Assuming an instance of an accounts.Manager called am exists, a new account can be created to sign transactions using NewAccount. Creating transactions is out of scope for this page so instead a random common.Hash will be signed instead.

For information on creating transactions in Go native applications see the Go API page.

// Create a new account to sign transactions with
signer, _ := ks.NewAccount("Signer password")
txHash := common.HexToHash("0x0123456789abcdef0123456789abcdef0123456789abcdef0123456789abcdef")

With the boilerplate out of the way, the transaction can be signed using the authorization mechanisms described above:

// Sign a transaction with a single authorization
signature, _ := ks.SignHashWithPassphrase(signer, "Signer password", txHash.Bytes())

// Sign a transaction with multiple manually cancelled authorizations
_ = ks.Unlock(signer, "Signer password")
signature, _ = ks.SignHash(signer, txHash.Bytes())
_ = ks.Lock(signer.Address)

// Sign a transaction with multiple automatically cancelled authorizations
_ = ks.TimedUnlock(signer, "Signer password", time.Second)
signature, _ = ks.SignHash(signer, txHash.Bytes())

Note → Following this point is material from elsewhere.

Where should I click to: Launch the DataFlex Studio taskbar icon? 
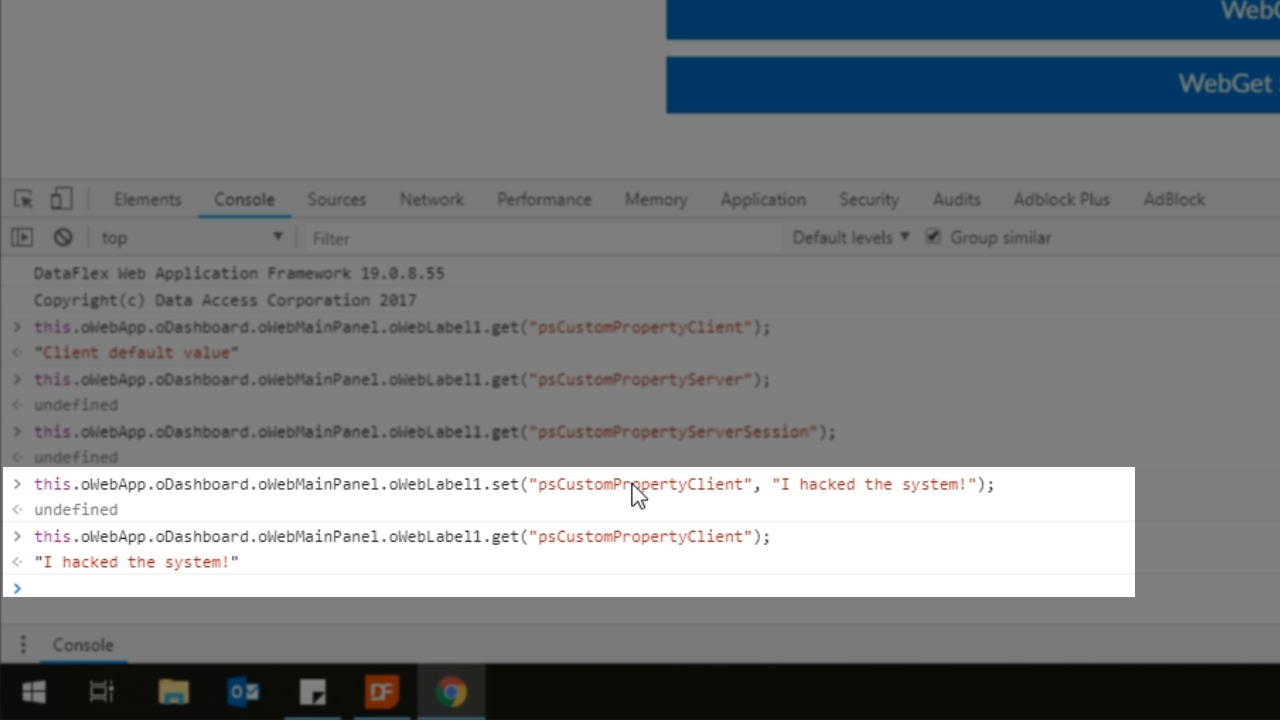point(381,692)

Note that SignWithPassphrase takes an accounts.Account as the signer, whereas Sign takes only a common.Address. The reason for this is that an accounts.Account object may also contain a custom key-path, allowing SignWithPassphrase to sign using accounts outside of the keystore; however Sign relies on accounts already unlocked within the keystore, so it cannot specify custom paths.


Account management is a fundamental pillar of Ethereum development. Geth's Go API provides the tools required to integrate best-practice account security into Go native applications using a simple set of Go functions.